• Directions for this task:
Output only the span of lines that begins at the line containing "Bible Prophecy, America, and" and ends at the last line of the data, both included, exactly as they appear.
Supplied material: Begin
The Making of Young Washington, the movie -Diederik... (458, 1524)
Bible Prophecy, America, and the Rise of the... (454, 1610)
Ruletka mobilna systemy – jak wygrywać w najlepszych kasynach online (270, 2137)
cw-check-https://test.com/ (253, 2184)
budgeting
Supplied material: End
• Result of this task:
Bible Prophecy, America, and the Rise of the... (454, 1610)
Ruletka mobilna systemy – jak wygrywać w najlepszych kasynach online (270, 2137)
cw-check-https://test.com/ (253, 2184)
budgeting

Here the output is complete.